6. The beveling method according to claim 1, characterized in that, The plate position data includes: The discrete point set of height field on the upper surface of the thick plate to be processed, wherein each data point contains the X coordinate, Y coordinate and corresponding Z-axis height value of the point in the machine tool coordinate system; The relative position change data is a sequence of Z-axis height differences between all points in the discrete point set of the height field and the first sampling point, excluding the first sampling point.
7. The beveling method according to claim 1, characterized in that, When the follow-up control adjusts the position of the processing head in the X and Y directions, it includes: The actual gap between the nozzle of the processing head and the processing surface of the thick plate to be processed is detected in real time by a capacitive displacement sensor or an inductive displacement sensor. The actual gap value is compared with the preset target gap value to determine the deviation in the X direction and the deviation in the Y direction. Based on the X-direction deviation and the Y-direction deviation, the X-axis drive motor and the Y-axis drive motor are controlled to perform micro-displacement compensation so that the actual gap value converges to the target gap value.

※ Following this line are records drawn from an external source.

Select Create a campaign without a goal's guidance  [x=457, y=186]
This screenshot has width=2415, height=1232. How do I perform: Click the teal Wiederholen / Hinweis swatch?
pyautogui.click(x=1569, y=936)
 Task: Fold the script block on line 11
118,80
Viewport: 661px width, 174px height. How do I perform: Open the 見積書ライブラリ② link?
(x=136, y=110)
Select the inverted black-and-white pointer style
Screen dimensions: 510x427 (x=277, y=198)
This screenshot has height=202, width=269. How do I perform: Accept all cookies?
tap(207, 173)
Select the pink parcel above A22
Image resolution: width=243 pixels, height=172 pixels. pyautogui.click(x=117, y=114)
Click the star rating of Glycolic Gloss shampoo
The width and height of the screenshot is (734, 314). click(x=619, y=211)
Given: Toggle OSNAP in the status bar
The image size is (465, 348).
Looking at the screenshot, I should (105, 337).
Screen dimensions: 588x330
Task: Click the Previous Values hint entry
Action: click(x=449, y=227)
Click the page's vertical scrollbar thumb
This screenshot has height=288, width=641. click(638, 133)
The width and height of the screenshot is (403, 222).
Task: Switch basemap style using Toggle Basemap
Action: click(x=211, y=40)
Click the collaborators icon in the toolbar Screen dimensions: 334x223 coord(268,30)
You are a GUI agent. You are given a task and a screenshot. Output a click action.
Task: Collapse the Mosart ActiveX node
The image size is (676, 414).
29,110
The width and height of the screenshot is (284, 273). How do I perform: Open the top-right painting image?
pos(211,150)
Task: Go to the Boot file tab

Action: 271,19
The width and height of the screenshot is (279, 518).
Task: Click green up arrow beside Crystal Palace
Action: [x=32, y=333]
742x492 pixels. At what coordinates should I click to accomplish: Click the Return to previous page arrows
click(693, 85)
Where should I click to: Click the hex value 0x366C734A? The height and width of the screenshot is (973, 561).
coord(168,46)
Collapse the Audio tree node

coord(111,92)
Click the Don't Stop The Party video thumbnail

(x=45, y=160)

8. A beveling device, characterized in that, include: The data acquisition module is used to control the machining head to move relative to the machining thick plate along the machining trajectory at the machining position of the machining thick plate, collect the plate surface position data of the machining thick plate, and determine the relative position change data based on the plate surface position data; The processing control module, connected to the data module, is used to adjust the position of the processing head in the X and Y directions through follow-up control, so that the processing head maintains the target distance in the X and Y directions from the processing surface of the plate to be processed. Based on the relative position change data, the position of the processing head in the Z direction is adjusted through interpolation follow-up control, so that the processing head processes the plate to be processed along the processing trajectory.
9. A processing equipment, characterized in that, The device includes a memory and a processor, wherein the memory stores a computer program that, when executed by the processor, causes the processor to perform the method as described in any one of claims 1 to 7.
10. A computer-readable storage medium having a computer program stored thereon, characterized in that, When the computer program is executed by a processor, it implements the method as described in any one of claims 1 to 7.